• _Source text_

Even before passage of TCJA, recent judicial decisions lent credence to the need for such action. At the 2017 International Conference on Taxpayer Rights, Professor Kristin Hickman presented on the issue of “Administrative Law’s Growing Influence on U.S. Tax Administration.” Her abstract pointed out that in the 2011 Mayo Foundation decision, the U.S. Supreme Court “declared its reluctance ‘to carve out an approach to administrative review good for tax law only.’ [This and other] cases … aim ultimately to require Treasury and the IRS to do a better job of complying with APA [Administrative Procedure Act] requirements and explaining their actions at the time they undertake them – and thereby provide for greater transparency and accountability for Treasury and the IRS.”

Aside from hewing more closely to APA’s safeguards, the IRS can and should begin winding back the doctrines that have built a wall of exemption between the tax agency and the accountability mechanisms contained in the Regulatory Flexibility Act, White House review pursuant to Executive Order 12866, and the Congressional Review Act.

Earlier this month our colleagues at the Cause of Action Institute released an exhaustive report outlining the origins of the IRS’s detour from the checks and balances that normally govern and provide review for regulatory acts within the Executive Branch. The tax agency has gradually asserted the position that its rulemakings, in and of themselves, have no economic impact beyond what the underlying statute would dictate, and therefore are not subject to the precepts of the Regulatory Flexibility Act (RFA). The Small Business Administration and the Government Accountability Office disagree with this interpretation, since RFA specifically included IRS rules within its purview. In theory at least, all rulemakings must first derive their authority from an underlying statute, making the IRS’s view tantamount to shredding the RFA for any federal agency action. Other leaps of logic have given the IRS cause to vault past Office of Information and Regulatory Affairs (OIRA) scrutiny as well as the Congressional Review Act.

• _Exercises_
**a)** In the passage on IRS rulemaking, which two bodies disagree with the IRS's view that the Regulatory Flexibility Act does not apply to its rules?
**b)** Write the next part of the passage on IRS rulemaking, picking up after its last sentence.
The listing after this point comes from a different source.

• _Data shown_
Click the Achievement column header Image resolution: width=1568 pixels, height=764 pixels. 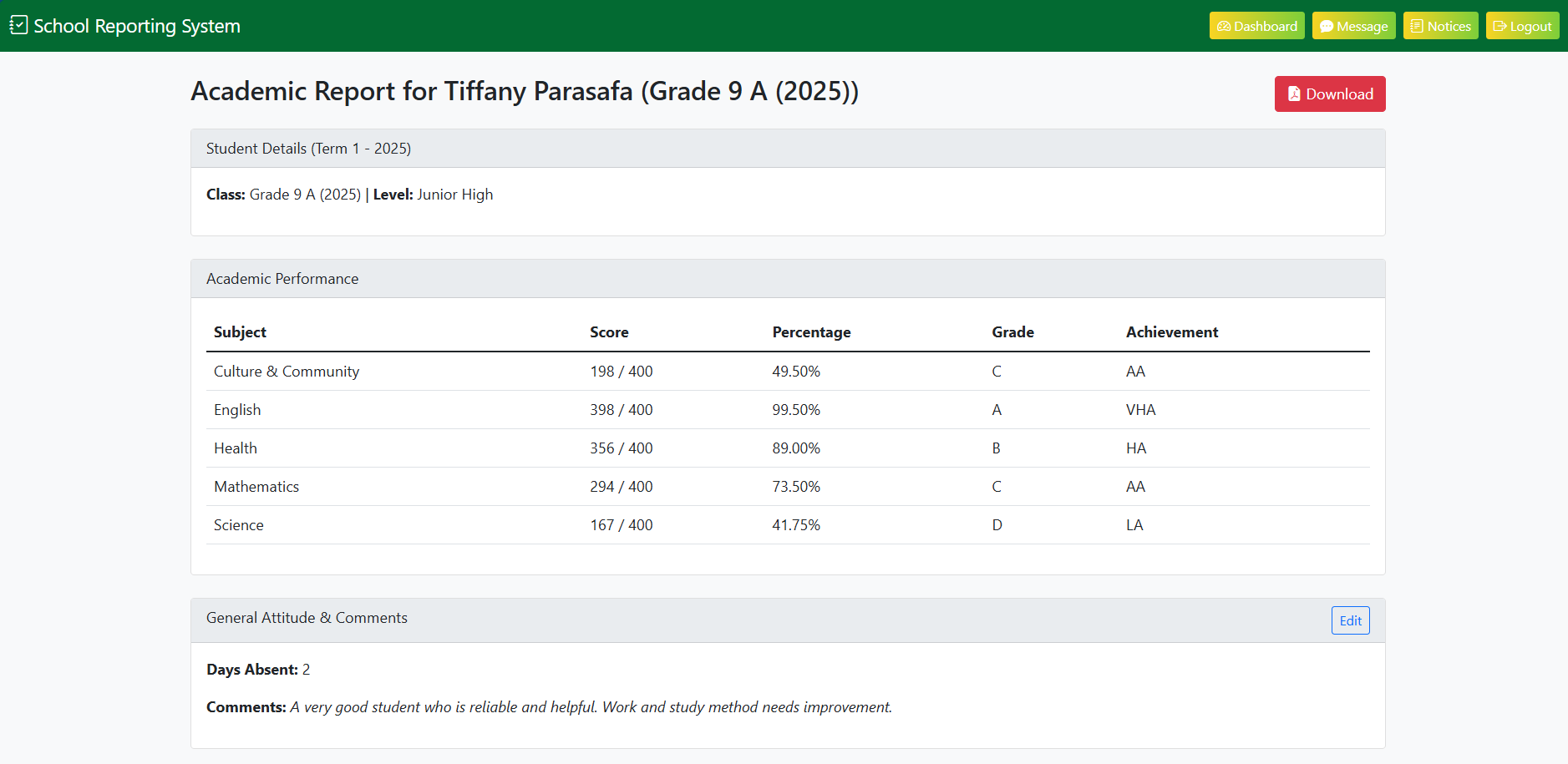[1171, 332]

• _Responses_
**a)** The Small Business Administration and the Government Accountability Office.

**b)**
In our experience, this position is self-evidently untenable. Even those rules whose issuance did occur under the public eye have carried with them either new costs that Congress had not strictly envisioned or underestimated costs that Congress had not adequately considered. Just one of numerous examples was IRS REG–108060–15 regarding Section 385 earnings stripping (whose documentation rules were delayed prior to passage of TCJA). In its own estimate of private-sector compliance costs, the government apparently assumed that the compensation for employees who would need to advise companies on compliance with the 385 rule would amount to $18 per hour – an absurdly low figure.

With flaws such as these in publicized cost estimates of tax rules, how can taxpayers have confidence in IRS pronouncements over rules which it considers exempt from discussion? As Cause of Action concludes:

            The combination of the IRS assertion that its rules do not create an economic impact and a 1983 memorandum of understanding between the White the House and the Department of the Treasury has created a moral hazard that allows the IRS to determine which rules it sends to the White House for pre-publication review as required under Executive Order 12866 and its progeny.

The remedy to this situation is straightforward in concept, though more difficult in practice. We would respectfully advise that as Acting Commissioner, you order a review of those sections of the Internal Revenue Manual where the IRS details its interpretative outlook on the RFA and the Congressional Review Act so that they may be clarified and brought into compliance with the intent of laws. Your support for reevaluating the Treasury OMB memorandum of 1983 that effectively exempted the IRS from OIRA review would likewise help to prompt an examination of IRS policies. A robust public discussion of the IRS’s position, as TCJA is being implemented, would help to create confidence that the new law’s real-world impacts will be thoughtfully and systematically analyzed with stakeholder input.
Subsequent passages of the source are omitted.